Ricordo un pranzo velocissimo a casa mia, prima di correre entrambi in Centrale, lui per tornare a Siena dopo una mattinata con gli alunni della mia scuola, io per andare in Vaticano a tenere una conferenza. Avevo fatto uscire prima da scuola mio figlio Andrea, disegnatore in erba, consumatore bulimico di fumetti e libri, perché volevo che incontrasse il mostro sacro Marcello.

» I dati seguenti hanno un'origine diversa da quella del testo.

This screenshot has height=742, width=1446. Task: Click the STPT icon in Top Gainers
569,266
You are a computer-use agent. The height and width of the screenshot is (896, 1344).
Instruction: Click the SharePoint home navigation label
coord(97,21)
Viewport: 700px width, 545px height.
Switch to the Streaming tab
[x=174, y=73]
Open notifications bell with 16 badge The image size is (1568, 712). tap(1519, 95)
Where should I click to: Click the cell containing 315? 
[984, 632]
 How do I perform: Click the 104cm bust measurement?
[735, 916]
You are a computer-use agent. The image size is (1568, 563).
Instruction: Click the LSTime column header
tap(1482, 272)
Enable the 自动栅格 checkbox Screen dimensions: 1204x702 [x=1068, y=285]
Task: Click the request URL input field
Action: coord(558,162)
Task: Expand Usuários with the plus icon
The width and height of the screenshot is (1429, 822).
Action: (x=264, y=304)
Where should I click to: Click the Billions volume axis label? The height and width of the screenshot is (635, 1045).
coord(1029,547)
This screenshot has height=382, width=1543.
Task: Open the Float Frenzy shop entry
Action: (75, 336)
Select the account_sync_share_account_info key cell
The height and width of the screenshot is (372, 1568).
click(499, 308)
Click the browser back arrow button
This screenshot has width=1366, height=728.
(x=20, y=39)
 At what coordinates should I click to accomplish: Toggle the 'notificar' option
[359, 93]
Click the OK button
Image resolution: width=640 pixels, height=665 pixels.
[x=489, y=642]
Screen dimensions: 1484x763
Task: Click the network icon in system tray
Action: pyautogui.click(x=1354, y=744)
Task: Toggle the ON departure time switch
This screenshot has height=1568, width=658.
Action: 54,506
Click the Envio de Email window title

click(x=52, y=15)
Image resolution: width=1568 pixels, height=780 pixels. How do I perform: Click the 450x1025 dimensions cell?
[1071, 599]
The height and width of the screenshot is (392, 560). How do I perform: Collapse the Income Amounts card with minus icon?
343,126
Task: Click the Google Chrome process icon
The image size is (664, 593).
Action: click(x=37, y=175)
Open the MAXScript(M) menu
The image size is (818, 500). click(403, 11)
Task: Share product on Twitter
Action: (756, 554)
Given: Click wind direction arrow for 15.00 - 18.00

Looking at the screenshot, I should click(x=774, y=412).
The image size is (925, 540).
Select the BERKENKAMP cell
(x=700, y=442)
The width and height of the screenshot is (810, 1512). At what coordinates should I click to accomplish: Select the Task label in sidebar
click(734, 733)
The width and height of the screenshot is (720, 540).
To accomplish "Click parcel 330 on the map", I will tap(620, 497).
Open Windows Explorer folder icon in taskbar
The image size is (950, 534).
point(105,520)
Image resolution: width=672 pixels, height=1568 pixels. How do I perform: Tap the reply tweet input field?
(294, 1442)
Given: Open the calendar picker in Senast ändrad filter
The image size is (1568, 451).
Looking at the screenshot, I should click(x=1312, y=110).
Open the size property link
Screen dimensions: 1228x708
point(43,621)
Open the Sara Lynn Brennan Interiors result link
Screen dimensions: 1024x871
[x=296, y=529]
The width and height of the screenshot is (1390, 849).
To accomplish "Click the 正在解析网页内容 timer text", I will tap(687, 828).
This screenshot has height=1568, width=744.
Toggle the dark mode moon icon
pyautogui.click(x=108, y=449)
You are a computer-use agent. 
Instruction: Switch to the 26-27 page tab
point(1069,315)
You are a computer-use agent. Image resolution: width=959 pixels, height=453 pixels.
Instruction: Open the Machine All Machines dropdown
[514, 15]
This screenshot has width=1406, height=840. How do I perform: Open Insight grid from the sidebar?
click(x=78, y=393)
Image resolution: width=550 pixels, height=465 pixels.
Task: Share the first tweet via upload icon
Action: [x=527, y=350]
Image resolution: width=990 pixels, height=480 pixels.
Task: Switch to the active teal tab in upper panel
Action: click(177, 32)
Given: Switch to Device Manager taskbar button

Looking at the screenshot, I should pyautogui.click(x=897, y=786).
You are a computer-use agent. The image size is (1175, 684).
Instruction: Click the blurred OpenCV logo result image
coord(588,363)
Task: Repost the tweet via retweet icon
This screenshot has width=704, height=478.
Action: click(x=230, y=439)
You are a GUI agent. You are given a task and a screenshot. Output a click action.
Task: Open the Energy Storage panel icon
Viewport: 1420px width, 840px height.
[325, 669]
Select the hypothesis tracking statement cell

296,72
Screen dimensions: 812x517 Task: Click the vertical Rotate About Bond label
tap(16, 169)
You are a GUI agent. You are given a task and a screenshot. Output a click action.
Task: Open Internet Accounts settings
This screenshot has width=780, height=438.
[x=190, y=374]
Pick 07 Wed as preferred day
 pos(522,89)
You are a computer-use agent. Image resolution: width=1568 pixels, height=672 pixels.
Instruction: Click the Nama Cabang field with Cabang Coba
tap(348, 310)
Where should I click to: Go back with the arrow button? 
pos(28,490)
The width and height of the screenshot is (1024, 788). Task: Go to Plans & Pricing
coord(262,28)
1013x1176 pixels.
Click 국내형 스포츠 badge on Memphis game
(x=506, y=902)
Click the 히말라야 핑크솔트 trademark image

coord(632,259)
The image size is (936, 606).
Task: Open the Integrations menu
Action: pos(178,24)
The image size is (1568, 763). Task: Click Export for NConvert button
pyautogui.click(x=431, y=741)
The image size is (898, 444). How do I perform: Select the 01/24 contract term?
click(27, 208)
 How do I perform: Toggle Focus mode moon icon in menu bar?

Li ascoltavo parlottare tra loro, abbozzare su fogli improvvisati schizzi e strisce, discutere sul perché i dannati dell'Inferno a fumetti sono tutti col pistolino di fuori, sui "nasoni", che sono il marchio di fabbrica dei personaggi marcelliani, e invidiavo la saggia levità che solo i piccoli, o i Grandi, hanno.

Dopo le litografie di Gustave Doré e molto prima della meritoria operazione condotta da Benigni, le strisce di Marcello (Shockdom, 2015, 255 pagg., 25 Euro) hanno dato corpo e volto al caleidoscopio di anime della Commedia dantesca. L'hanno fatto col sorriso, con quello humour toscano, devoto ma dissacrante, "leggero" nell'accezione nobilissima del termine.
Uno dei primi documenti dell'uso quasi artistico della lingua italiana è, del resto, una specie di fumetto: si trova nella basilica paleocristiana di San Clemente a Roma, ed esordisce con Sisinnio che apostrofa così i suoi servi: "Trahite, fili de le pute!".
Nella polifonia degli stili danteschi ci si dimentica troppo volentieri o troppo spesso della coloritura comico-scurrile della tenzone con Forese Donati, dell'immaginifica e allegorica deflorazione celebrata nel "Fiore", che molti critici vorrebbero non attribuibile a Dante, o del diavolo che avea "del cul fatto trombetta" e altre simili amenità.
C'è tutta una commedia umana nella Commedia che i posteri chiamarono "divina", ci sono i vizi che appartengono all'uomo più che al tempo, ed erano sette come i nani, i re di Roma, le meraviglie del mondo, le vite dei gatti, i colori dell'arcobaleno. Speriamo che dal rosso-arancione-giallo i politici di cui sopra non si incapriccino anche dell'indaco e del violetto che se no non li salva nessuno dallo squadragli in viso le fiche (sempre per dirla con Dante, ovviamente).
Nel frattempo leggiamo, e ridiamo, e guardiamoci un po' allo specchio, che nella loro comica e fragile nudità le anime della Commedia dantesca di Marcello siamo noi.